There are a variety of fertilizers available on the market, so be sure to choose one that is specifically designed for indoor use. If you’re unsure what type or how often to fertilize your plants, ask a knowledgeable friend or visit your local nursery for advice. There are also a few different ways to fertilize indoor plants, so be sure to follow the instructions on the fertilizer package carefully. Over-fertilizing can actually damage your plants, so it’s important to be careful. With a little bit of care, you can keep your indoor plants looking great all year long.
5. Prune dead leaves and branches off your plants to keep them looking neat and tidy
One of the most important things you can do for keeping your indoor plants healthy is to regularly prune dead leaves and branches. Not only does this help to keep them looking neat and tidy, but it also allows them to direct their energy towards new growth. Dead leaves and branches can also provide a breeding ground for pests and diseases, so by removing them you can help to keep your plants healthy. When pruning, always use sharp, clean tools and make sure to disinfect them between cuts. This will help to prevent the spread of disease. In addition, be sure to dispose of any dead leaves and branches in a safe manner, as they can still harbour pests and diseases.

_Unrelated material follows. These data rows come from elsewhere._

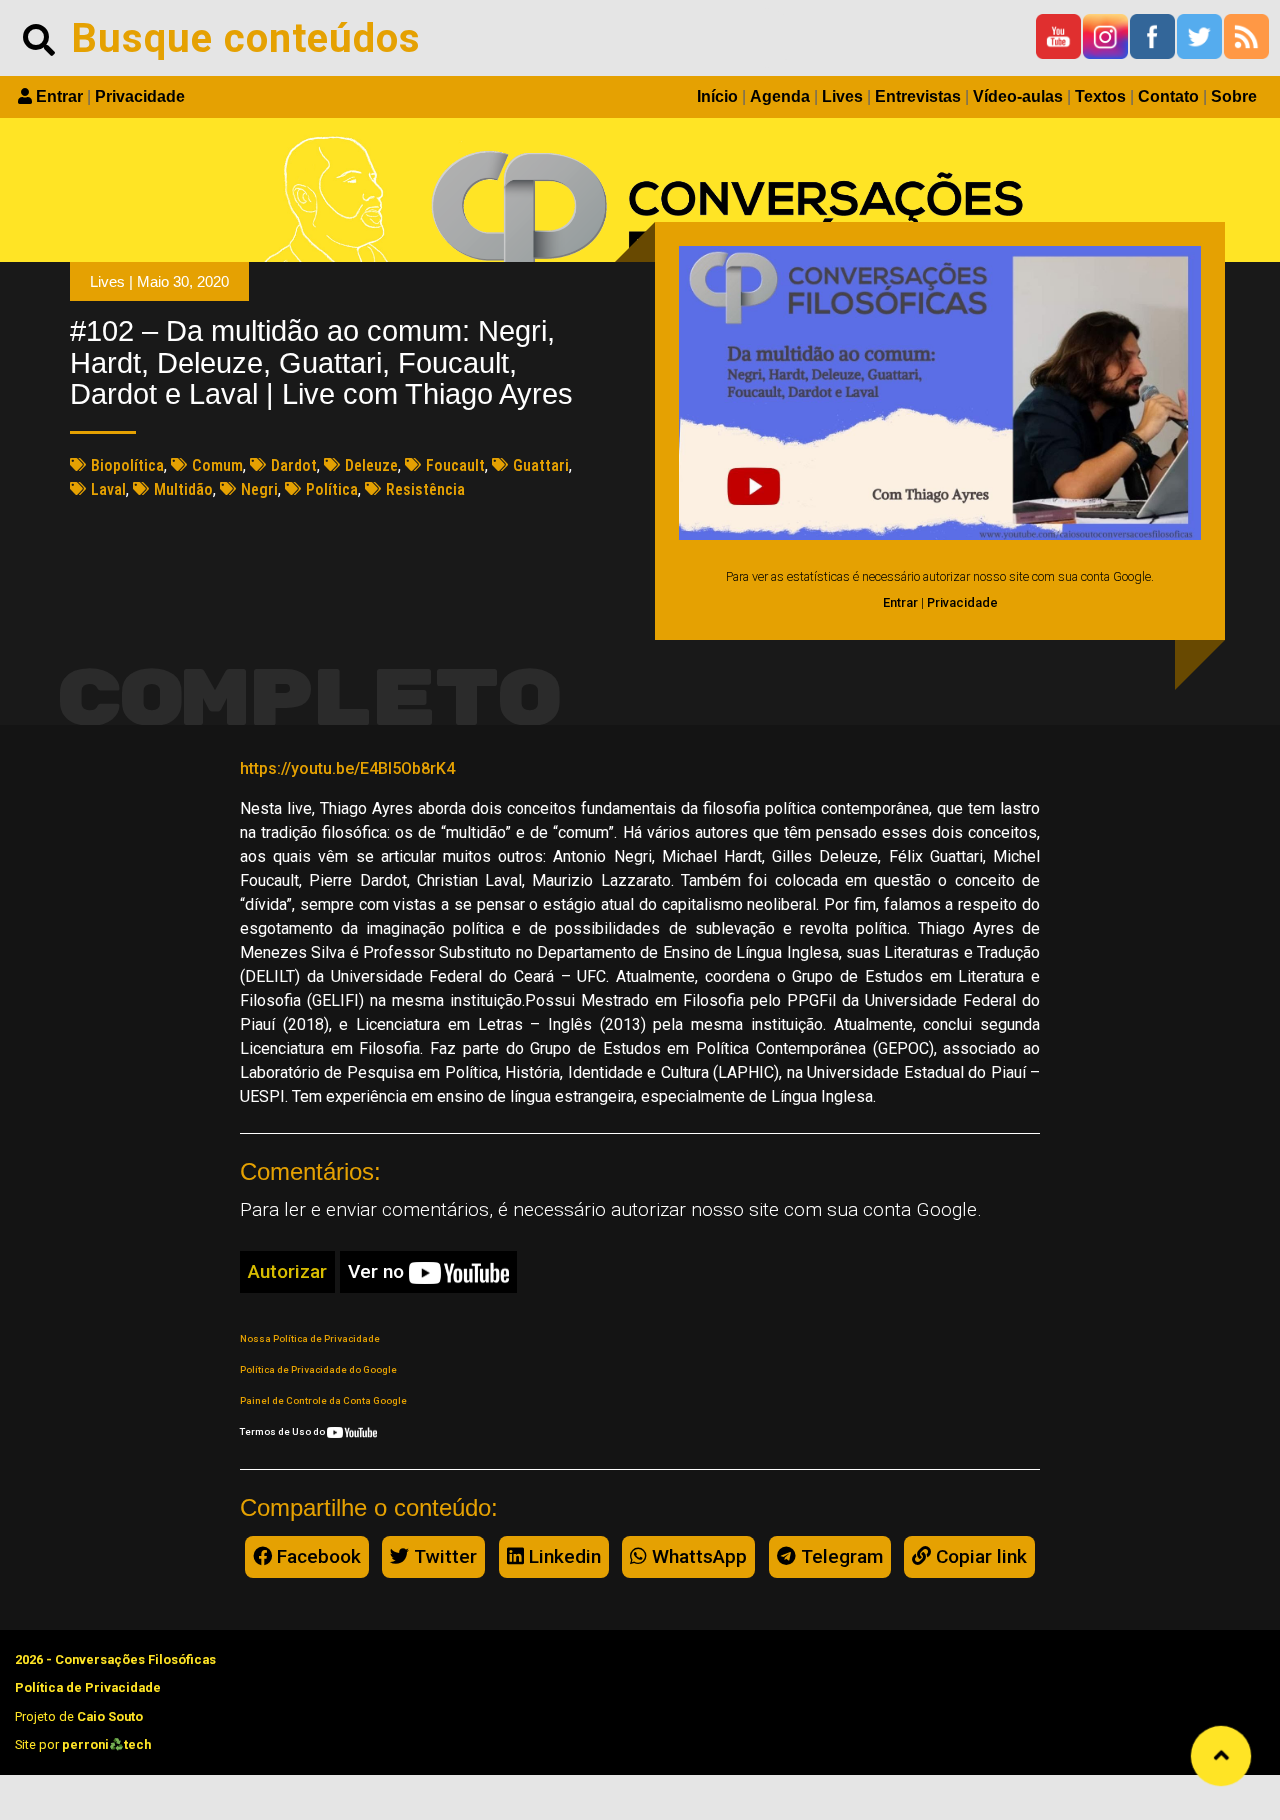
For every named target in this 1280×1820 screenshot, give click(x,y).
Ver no (378, 1271)
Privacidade (140, 96)
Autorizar (287, 1271)
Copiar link (979, 1556)
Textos (1100, 96)
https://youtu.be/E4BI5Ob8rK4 (347, 768)
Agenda (780, 96)
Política (332, 489)
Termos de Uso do (283, 1431)
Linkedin (562, 1556)
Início (717, 96)
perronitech (106, 1744)
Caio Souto (110, 1716)
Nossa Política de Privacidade (310, 1338)
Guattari (541, 465)
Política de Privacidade (88, 1687)
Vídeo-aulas (1018, 96)
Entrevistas (918, 96)
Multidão (183, 489)
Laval (108, 489)
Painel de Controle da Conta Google (323, 1400)
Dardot (294, 465)
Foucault (455, 465)
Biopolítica (127, 465)
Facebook (316, 1556)
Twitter (443, 1556)
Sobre (1234, 96)
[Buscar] (39, 38)
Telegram (839, 1556)
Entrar (59, 96)
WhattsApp (697, 1556)
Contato (1168, 96)
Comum (217, 465)
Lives (842, 96)
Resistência (425, 489)
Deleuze (371, 465)
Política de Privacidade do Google (318, 1369)
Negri (259, 489)
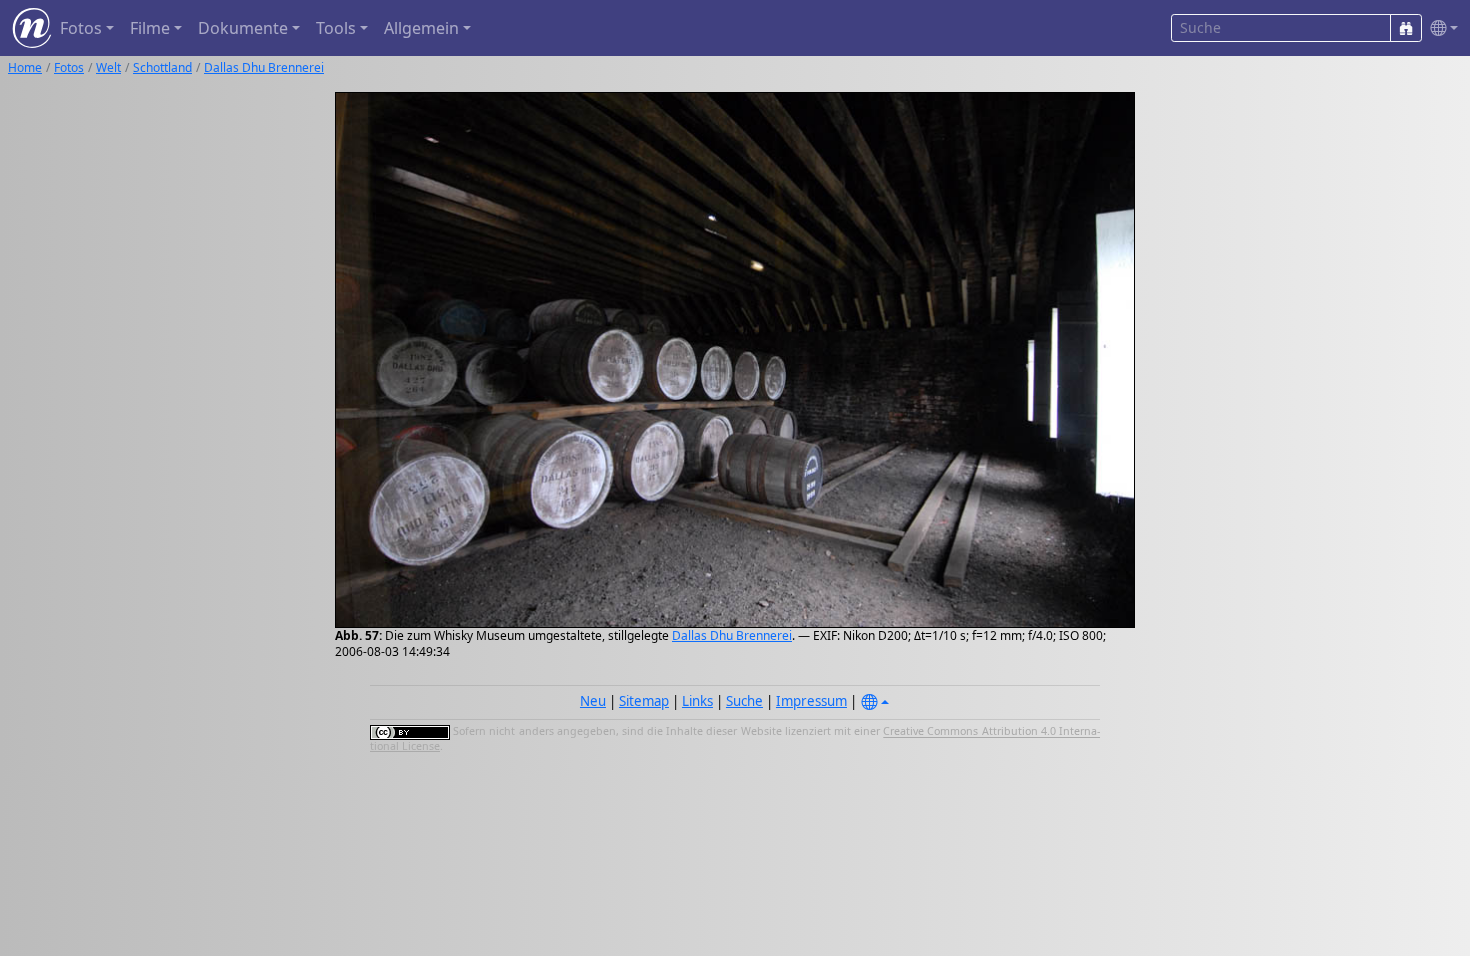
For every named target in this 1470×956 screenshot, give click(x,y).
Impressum (811, 701)
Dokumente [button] (243, 28)
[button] (1440, 28)
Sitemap (644, 701)
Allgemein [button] (421, 28)
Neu (593, 701)
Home (25, 67)
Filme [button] (150, 28)
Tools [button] (336, 28)
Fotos (69, 67)
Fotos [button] (81, 28)
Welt (108, 67)
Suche (744, 701)
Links (697, 701)
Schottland (162, 67)
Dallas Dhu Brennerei (264, 67)
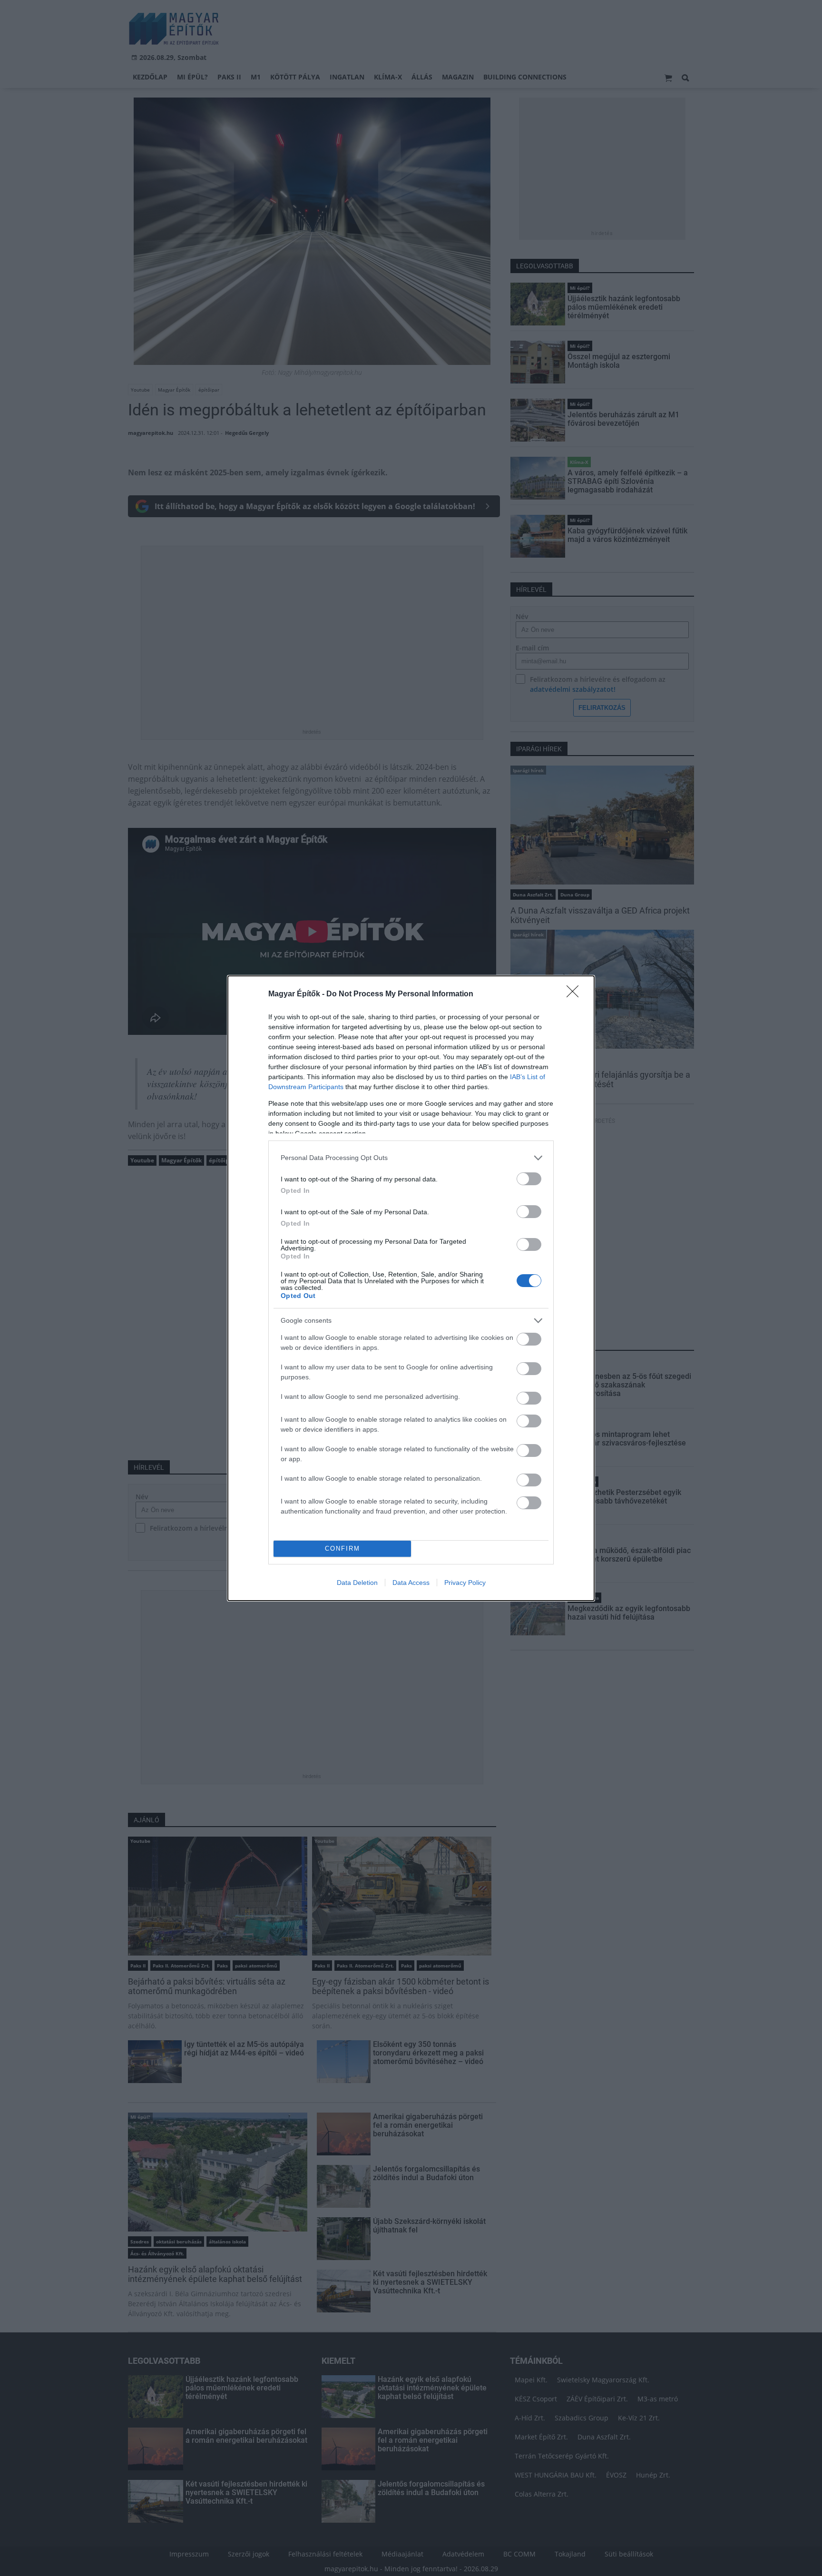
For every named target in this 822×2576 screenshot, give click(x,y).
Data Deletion (357, 1582)
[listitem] (411, 1158)
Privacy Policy (465, 1582)
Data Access (411, 1582)
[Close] (576, 994)
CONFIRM (342, 1548)
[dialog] (411, 1288)
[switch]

6. Repot your plants when they start to grow too big for their current pot
Not repotting your plants is one of the main reasons why your favourite greenery eventually dies off. It has nowhere to grow! the good news is that repotting a plant is actually quite simple and even those with little experience can do it.
The most important thing is to choose the right pot. The new pot should only be a few inches wider than the current one, as you don’t want the roots to have too much room to spread out. This can lead to problems with the plant’s ability to absorb water and nutrients. In terms of materials, any type of pot will do as long as it has drainage holes in the bottom so that the roots don’t sit in a puddle of water which can lead to root rot.
Once you’ve selected a pot, fill it with fresh potting soil as nutrients from the previous soil will have been depleted over time. Think of it as giving your plant lots of fresh new food to enjoy! Be sure to also water your plant well after repotting it, as this will help it recover from any transplant shock. With a little bit of care, your plant will soon be thriving in its new home.
Following these tips should help you to keep your indoor plants healthy and happy for months on end. Just remember to be patient, as some trial and error may be necessary to find what works best for your particular plants. With a little bit of effort, you can enjoy the beauty of indoor plants all year round!